Maya Danava followed tradition by passing on his specialized knowledge of aircraft to his children – in his case, daughters. These daughters are mentioned in the Brihatkatha, a first century BC collection of tales originally written in Paisachi (a now forgotten language). The Brihatkatha was later translated into Sanskrit and exists in two Sanskrit versions, the Brihatkathamanjari and the Kathasaritasagara. These feature, as side characters, two daughters of Maya who lived in central India (roughly in the area corresponding to Ujjayini and the Vindhya mountains). They knew how to operate small planes, capable of carrying two to three people. In fact, they regularly used such planes for joyrides. One of Maya’s daughters used it to give rides to her friend, a princess, and to visit her sister, who lived in a rather remote and inaccessible spot in the Vindhya range.

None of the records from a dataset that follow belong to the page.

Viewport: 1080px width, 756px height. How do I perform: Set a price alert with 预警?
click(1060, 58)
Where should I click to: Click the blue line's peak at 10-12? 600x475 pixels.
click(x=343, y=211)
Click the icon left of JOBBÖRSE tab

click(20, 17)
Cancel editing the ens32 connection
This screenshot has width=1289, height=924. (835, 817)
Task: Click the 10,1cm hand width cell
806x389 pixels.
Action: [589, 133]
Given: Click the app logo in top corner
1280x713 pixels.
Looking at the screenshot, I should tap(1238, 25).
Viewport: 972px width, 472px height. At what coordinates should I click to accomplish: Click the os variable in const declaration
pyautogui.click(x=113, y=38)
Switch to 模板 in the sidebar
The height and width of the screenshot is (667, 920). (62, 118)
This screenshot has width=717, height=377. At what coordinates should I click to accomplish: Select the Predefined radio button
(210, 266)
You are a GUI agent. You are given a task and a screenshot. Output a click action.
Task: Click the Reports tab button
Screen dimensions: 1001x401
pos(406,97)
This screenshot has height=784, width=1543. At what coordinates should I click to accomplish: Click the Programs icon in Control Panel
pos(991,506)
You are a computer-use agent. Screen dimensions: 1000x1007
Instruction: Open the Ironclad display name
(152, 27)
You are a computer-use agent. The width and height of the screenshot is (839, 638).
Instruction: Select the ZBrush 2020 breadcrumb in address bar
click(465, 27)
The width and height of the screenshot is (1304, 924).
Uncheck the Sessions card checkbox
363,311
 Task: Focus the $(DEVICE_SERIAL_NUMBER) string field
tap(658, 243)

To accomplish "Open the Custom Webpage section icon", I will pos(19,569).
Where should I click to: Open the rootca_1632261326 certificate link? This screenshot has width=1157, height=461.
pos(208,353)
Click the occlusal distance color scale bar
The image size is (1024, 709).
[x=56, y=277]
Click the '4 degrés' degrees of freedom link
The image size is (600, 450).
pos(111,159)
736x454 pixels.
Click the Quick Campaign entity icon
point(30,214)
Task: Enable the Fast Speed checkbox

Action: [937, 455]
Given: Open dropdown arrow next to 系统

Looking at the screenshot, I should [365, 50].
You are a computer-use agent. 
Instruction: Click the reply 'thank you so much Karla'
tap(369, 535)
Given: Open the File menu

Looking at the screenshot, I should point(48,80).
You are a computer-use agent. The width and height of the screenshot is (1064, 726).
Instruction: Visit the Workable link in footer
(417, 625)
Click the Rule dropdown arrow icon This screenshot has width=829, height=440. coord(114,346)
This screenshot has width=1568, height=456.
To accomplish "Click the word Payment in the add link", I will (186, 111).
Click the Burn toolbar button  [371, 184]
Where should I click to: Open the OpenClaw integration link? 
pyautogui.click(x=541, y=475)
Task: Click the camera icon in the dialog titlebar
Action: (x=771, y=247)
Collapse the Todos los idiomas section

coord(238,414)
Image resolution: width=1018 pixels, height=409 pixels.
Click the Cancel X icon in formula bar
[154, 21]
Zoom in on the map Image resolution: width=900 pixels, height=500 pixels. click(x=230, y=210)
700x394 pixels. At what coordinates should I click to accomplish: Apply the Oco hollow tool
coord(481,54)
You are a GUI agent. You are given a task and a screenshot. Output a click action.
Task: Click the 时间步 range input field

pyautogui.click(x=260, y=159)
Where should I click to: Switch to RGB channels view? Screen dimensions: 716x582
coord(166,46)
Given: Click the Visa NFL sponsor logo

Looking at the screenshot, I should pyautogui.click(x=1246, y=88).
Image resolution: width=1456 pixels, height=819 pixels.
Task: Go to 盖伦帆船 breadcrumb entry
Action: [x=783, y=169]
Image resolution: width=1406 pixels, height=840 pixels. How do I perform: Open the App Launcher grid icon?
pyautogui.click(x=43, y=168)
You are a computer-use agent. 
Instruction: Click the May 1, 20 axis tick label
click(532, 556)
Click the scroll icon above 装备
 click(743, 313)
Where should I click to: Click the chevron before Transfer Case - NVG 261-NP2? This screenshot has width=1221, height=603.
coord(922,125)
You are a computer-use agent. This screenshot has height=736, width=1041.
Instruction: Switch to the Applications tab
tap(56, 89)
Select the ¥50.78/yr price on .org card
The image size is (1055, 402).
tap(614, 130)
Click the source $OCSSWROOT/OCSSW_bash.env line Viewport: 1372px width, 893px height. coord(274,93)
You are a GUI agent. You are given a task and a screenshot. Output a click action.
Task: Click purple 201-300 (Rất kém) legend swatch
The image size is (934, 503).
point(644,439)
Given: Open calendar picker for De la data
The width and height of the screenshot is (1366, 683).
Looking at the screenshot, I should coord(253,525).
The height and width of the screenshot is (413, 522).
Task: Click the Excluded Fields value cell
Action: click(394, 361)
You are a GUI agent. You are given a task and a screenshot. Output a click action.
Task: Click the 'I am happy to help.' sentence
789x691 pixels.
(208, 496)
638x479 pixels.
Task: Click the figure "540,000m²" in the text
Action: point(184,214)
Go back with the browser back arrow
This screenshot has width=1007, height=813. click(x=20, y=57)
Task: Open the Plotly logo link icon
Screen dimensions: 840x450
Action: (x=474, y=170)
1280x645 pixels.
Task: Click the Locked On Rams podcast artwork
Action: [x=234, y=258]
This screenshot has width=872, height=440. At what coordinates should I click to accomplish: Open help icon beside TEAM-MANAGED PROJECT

Other characters in the Brihatkatha either ride in or design flying vehicles. King Udayan, a king of Vatsa (another central Indian kingdom, corresponding to modern Khajuraho), did not own an aerial vehicle. But he wanted to commission one when his pregnant wife, Queen Vasavadatta, wanted to ride in a plane. Udayan searched far and wide for mechanics or carpenters capable of building a plane. However, every artisan he met denied that he could make such planes. Ultimately, he did find an Indian carpenter who constructed a small plane for him and his wife. The carpenter told him that though some Indian artisans actually did know how to make planes, they always hid their knowledge for fear of being captured by hostile kings and also of being forced to make war machines. Udayan and Vasavadatta, luckily, used their helicopter for a more pleasant purpose, being content with paying a flying visit to Vasavadatta’s parents in Avanti.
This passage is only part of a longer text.